STATED EXERCISE 1
In the text on Altix system addresses:
(a) How many bits long are all addresses on an Altix system?
(b) Which two macros give proper translation between physical and virtual addresses?
(c) What does iounmap() do on Intel Itanium 2 platforms?

The Linux operating system provides two separate DMA mapping interfaces:

  • Consistent mapping

  • Streaming mapping

Itanium 2 Processors and Altix System Addresses

All addresses on an Altix system are 64 bits long . Drivers have to ensure that any structures that are allocated to store any addresses must be 64 bits long.


Note: It is very important to note that if you want to translate a virtual memory address into a bus address (DMA for the card), using the following macros for translation WILL NOT work:
bus_to_virt()
virt_to_bus()

An Example such as the following, will not work:
/* This will NOT work ... */
dmabuf = kmalloc(size, GFP_KERNEL);
writel(virt_to_bus(dmabuf), card's_dma_addr_reg);



System Physical Memory Addresses

An SGI Altix system does not have system physical memory smaller than or equal to 32 bits. To the device driver, system physical memory addresses are always 64 bits long.

The following macros will provide proper translation from physical-to-virtual or virtual-to-physical:

phys_to_virt()
virt_to_phys()


Note: A system physical address is not the same as a bus address. Therefore, system physical addresses cannot be used by the card for DMA, as is (see “Bus Addresses - PCI/PCI-X Buses”).


Bus Addresses - PCI/PCI-X Buses

Bus addresses are addresses that allow the device to perform DMA operations from the card into system physical memory. An SGI Altix system supports either a 64-bit bus address or a 32-bit bus address. These bus addresses must be obtained from the various pci_map_XXX() routines. See the section on direct memory access ddresses (DMA). Legacy macros like virt_to_bus() and bus_to_virt() do not provide the correct mappings or translation.


Note: On an Altix system, there is no way to translate a bus address to virtual address. Drivers are responsible to save the the corresponding virtual address to the mapped DMA address. For more information, see “Direct Memory Access Addresses (DMA)”.


Programmable IO Read/Write Addresses

The following legacy routines do almost no work on Intel Itanium 2 platforms:

  • ioremap() -- Adds the IA64 uncache OFFset

  • iounmap() -- Does nothing

  • ioremap_nocache() -- Calls the ioremap() function

Drivers must use the IO addresses provided in the pci_dev structure for the device.

EXTRACTED ENTRIES
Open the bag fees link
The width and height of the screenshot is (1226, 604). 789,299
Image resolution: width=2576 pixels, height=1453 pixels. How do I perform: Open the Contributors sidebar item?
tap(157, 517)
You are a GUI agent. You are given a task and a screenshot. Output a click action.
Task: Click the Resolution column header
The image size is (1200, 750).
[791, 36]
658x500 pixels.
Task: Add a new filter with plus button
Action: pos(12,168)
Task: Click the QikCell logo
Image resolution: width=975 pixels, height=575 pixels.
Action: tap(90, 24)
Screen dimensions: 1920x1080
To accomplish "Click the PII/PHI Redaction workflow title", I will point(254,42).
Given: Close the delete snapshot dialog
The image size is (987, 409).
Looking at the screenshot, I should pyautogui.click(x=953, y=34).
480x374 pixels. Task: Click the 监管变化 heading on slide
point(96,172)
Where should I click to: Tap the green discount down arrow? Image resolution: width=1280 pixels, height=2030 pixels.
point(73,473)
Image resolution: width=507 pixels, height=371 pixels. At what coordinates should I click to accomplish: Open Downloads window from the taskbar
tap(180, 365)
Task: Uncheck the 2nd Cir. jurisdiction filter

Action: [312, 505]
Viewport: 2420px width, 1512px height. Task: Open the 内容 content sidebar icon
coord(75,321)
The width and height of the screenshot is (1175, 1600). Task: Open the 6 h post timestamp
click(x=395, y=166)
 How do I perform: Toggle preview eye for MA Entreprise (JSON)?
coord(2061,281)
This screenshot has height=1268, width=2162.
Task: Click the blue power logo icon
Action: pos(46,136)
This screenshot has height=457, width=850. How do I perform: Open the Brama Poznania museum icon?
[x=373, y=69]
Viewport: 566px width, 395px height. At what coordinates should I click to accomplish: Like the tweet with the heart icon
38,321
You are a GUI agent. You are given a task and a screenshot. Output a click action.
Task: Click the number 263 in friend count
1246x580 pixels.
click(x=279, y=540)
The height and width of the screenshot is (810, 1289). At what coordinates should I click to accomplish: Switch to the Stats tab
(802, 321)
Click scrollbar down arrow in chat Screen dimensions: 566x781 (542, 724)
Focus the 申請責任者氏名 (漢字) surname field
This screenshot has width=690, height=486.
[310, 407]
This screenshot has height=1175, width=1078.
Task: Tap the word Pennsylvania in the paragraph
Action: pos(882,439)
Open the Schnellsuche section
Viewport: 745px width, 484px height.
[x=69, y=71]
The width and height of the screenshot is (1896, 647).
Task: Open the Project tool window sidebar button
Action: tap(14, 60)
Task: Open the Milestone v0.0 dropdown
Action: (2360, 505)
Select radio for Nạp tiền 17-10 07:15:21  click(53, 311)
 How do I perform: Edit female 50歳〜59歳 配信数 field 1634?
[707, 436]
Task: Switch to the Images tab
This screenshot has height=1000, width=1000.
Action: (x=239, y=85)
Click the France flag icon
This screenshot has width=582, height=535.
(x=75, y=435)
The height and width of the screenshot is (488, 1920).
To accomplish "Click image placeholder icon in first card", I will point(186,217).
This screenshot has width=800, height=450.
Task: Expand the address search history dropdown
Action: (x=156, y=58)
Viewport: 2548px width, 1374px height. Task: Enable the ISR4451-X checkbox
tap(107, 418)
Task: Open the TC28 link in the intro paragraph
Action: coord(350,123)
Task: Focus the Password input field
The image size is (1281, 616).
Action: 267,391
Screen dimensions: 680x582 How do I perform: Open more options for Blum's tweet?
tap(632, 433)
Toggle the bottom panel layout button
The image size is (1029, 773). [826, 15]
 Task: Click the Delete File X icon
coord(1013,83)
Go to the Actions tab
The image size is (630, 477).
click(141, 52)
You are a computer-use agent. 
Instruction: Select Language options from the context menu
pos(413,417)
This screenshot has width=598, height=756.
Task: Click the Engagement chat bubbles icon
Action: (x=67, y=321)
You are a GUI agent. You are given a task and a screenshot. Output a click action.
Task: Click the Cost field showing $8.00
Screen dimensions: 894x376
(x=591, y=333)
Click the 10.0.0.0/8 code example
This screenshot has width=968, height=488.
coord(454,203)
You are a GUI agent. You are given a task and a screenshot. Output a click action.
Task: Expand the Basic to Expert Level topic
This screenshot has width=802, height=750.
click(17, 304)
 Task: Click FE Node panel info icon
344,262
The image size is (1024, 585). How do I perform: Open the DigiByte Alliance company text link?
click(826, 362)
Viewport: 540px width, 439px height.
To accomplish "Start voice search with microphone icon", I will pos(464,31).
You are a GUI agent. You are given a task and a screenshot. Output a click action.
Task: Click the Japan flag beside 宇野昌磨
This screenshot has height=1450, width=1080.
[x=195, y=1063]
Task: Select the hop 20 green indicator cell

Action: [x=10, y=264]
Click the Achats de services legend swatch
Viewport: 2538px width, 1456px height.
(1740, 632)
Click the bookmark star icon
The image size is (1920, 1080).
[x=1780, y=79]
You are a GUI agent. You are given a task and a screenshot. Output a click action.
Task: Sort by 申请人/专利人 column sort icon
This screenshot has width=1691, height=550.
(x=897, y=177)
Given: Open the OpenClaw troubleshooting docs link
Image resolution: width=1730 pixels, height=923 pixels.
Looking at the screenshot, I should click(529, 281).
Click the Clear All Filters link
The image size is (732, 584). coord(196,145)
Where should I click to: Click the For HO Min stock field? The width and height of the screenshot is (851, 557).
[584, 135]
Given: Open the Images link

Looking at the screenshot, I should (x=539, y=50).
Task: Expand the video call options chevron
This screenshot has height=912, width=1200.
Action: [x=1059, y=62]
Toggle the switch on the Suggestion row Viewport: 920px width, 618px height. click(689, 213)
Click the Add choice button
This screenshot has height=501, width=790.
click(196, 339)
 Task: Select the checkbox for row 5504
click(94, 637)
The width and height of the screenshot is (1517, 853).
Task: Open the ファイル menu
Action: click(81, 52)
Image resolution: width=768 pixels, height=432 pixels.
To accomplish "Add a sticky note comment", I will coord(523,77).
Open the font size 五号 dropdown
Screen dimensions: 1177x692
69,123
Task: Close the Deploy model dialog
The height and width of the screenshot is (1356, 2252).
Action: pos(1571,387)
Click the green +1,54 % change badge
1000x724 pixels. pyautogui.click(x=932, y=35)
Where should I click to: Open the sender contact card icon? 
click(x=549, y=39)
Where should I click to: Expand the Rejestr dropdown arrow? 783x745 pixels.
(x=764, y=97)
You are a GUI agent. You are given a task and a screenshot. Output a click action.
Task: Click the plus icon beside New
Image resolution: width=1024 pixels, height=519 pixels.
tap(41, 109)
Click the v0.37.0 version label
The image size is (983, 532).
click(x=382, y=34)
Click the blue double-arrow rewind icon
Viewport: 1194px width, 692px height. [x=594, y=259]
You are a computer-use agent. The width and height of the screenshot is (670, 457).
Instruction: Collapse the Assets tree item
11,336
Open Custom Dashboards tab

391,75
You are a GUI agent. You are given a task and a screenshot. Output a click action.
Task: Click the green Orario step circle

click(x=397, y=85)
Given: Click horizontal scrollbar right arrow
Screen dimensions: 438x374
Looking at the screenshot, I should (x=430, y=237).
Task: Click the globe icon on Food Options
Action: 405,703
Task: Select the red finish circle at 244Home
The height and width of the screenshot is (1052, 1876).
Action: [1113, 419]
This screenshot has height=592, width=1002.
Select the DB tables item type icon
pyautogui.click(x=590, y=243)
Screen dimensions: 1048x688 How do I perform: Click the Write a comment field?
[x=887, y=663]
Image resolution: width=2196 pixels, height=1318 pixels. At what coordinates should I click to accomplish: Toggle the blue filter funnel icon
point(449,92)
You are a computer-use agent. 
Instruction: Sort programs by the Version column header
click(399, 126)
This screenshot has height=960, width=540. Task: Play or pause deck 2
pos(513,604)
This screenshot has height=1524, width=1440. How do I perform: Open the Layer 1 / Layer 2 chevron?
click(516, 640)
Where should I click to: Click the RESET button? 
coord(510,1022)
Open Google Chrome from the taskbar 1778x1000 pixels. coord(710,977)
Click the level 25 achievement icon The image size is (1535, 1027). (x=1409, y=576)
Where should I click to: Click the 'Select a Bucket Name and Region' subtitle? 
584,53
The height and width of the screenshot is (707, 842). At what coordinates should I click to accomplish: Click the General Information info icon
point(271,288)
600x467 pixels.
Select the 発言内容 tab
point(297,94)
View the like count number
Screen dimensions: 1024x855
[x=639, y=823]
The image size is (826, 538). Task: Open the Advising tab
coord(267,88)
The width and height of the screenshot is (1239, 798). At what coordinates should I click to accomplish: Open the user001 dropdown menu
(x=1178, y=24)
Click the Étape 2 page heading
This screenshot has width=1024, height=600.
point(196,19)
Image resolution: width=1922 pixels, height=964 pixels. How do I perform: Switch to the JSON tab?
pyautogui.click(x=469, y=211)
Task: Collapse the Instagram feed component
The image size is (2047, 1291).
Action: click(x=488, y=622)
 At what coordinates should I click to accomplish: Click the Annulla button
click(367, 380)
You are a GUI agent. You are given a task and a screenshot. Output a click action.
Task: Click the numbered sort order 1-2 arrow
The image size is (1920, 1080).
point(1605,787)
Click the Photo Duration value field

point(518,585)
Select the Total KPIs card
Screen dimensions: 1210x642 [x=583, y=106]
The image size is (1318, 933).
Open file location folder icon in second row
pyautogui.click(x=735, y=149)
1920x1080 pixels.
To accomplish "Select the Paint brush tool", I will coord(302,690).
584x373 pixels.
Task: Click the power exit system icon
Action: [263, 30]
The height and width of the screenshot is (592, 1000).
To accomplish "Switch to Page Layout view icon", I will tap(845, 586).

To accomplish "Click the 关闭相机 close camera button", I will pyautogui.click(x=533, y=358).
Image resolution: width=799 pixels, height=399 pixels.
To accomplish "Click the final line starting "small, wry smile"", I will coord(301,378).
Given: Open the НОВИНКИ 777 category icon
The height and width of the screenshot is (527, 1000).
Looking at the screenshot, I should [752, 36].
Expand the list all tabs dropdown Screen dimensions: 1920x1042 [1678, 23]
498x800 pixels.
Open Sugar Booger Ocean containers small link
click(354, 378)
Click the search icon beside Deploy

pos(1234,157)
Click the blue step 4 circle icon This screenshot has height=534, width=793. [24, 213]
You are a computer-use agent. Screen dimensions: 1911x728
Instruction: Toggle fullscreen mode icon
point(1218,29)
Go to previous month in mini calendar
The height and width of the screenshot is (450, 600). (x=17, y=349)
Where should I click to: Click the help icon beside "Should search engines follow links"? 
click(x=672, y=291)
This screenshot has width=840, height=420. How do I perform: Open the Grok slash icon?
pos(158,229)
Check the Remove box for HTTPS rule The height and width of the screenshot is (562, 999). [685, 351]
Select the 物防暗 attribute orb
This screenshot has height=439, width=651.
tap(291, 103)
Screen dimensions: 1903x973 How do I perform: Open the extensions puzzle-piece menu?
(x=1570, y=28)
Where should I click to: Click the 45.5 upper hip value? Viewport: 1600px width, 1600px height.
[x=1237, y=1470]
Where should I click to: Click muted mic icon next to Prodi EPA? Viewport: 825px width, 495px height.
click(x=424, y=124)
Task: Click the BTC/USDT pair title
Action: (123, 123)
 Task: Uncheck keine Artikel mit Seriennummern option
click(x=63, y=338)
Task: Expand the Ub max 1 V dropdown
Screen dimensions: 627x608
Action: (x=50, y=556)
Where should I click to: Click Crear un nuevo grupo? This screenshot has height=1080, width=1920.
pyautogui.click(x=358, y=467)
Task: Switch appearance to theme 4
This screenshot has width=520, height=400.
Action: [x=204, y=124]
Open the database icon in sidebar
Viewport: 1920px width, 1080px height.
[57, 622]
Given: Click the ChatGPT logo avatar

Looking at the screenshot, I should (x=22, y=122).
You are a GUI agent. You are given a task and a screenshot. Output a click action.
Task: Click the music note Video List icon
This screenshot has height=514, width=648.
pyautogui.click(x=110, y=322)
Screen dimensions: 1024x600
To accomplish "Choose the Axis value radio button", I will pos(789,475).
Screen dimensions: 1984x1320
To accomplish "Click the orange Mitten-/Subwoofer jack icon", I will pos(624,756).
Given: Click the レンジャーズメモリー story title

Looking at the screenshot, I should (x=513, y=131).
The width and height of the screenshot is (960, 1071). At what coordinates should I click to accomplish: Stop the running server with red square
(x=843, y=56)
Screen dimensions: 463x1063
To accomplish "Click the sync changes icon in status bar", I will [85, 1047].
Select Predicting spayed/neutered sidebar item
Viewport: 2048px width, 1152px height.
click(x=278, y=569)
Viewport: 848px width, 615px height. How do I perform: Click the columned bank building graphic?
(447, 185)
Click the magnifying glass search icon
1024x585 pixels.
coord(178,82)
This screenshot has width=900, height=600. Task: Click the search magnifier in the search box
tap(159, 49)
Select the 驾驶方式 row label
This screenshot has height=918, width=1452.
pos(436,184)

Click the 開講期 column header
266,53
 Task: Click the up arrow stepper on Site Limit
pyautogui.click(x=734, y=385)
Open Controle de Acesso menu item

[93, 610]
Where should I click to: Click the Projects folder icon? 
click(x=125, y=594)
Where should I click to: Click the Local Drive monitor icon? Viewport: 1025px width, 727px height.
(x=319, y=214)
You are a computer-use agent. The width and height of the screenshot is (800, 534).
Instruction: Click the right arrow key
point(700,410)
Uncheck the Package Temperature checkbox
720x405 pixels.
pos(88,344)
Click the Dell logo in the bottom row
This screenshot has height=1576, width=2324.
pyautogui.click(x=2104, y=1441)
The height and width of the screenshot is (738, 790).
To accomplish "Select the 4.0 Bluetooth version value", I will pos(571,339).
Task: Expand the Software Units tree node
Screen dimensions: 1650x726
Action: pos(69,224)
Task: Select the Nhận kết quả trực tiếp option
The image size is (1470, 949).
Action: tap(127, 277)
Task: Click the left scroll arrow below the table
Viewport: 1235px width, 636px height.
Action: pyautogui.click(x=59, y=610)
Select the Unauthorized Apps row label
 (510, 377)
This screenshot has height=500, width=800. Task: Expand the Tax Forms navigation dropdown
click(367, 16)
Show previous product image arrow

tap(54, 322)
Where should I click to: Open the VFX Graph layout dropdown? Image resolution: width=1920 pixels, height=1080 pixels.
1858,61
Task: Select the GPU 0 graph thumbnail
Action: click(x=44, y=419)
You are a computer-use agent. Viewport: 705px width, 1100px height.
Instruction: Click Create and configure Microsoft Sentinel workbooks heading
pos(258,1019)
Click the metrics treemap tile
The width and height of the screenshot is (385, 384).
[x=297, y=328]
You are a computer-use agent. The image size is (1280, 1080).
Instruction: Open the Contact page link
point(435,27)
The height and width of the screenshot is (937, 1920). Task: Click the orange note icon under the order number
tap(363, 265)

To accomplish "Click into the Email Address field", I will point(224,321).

STATED EXERCISE 2
Write out the rows from the line containing "View the like count number" through the line containing "Action: click(x=488, y=622)", both lines included.

WRITTEN RESPONSE 1
(a) 64 bits
(b) phys_to_virt() and virt_to_phys()
(c) Nothing

WRITTEN RESPONSE 2
View the like count number
Screen dimensions: 1024x855
[x=639, y=823]
The image size is (826, 538). Task: Open the Advising tab
coord(267,88)
The width and height of the screenshot is (1239, 798). At what coordinates should I click to accomplish: Open the user001 dropdown menu
(x=1178, y=24)
Click the Étape 2 page heading
This screenshot has width=1024, height=600.
point(196,19)
Image resolution: width=1922 pixels, height=964 pixels. How do I perform: Switch to the JSON tab?
pyautogui.click(x=469, y=211)
Task: Collapse the Instagram feed component
The image size is (2047, 1291).
Action: click(x=488, y=622)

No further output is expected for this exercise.